Take, in particular, the tuition crisis. Observers of the community, both from within and without, cast this as the greatest challenge and threat facing our community. Fully cognizant of how dangerous it is for someone whose salary is paid by parents’ tuition dollars to wade into this, I nevertheless challenge this way of looking at the problem. Yeshiva tuition doesn’t have to cost over $30,000 a year. We know, because in the Haredi world, it doesn’t. The further one goes to the right, the lower tuition tends to be. And while one can point to ultra-Orthodox schools with tuitions of $4,000 and no general studies education, one can also find schools whose tuitions are a third or a half that of modern Orthodox schools, but which provide a sound basic education that adequately prepares students for college.
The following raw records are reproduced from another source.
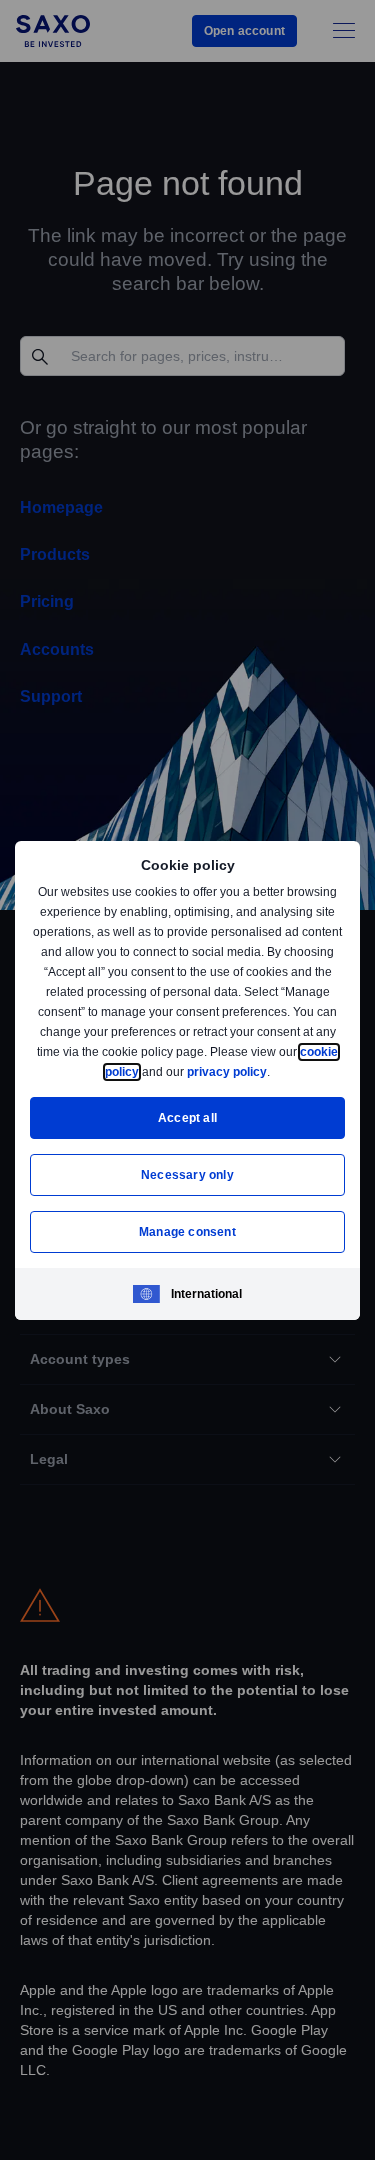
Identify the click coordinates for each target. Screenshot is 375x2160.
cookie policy (147, 1071)
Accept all (187, 1117)
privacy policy (274, 1071)
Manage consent (188, 1231)
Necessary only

This is not advocating for the Haredi system as much as suggesting that the economics of day schools’ education is not a necessary or inevitable product of a modern Orthodoxy lifestyle.
But modern Orthodoxy doesn’t only want a sound basic education. It wants the full range of academic and co-curricular opportunities that will enrich their children’s lives and get them accepted to the most competitive colleges. It wants the full range of support from school psychologists and learning specialists, so that students with a variety of needs can be supported in our institutions. It wants its students to be engaged meaningfully in their lives as Jews—not only in stimulating classes but with personal connections to teachers, in chagigot and Shabbatonim, in programming outside and around and on top of the school day. We want Horace Mann plus a geshmak (love) for Yiddishkeit.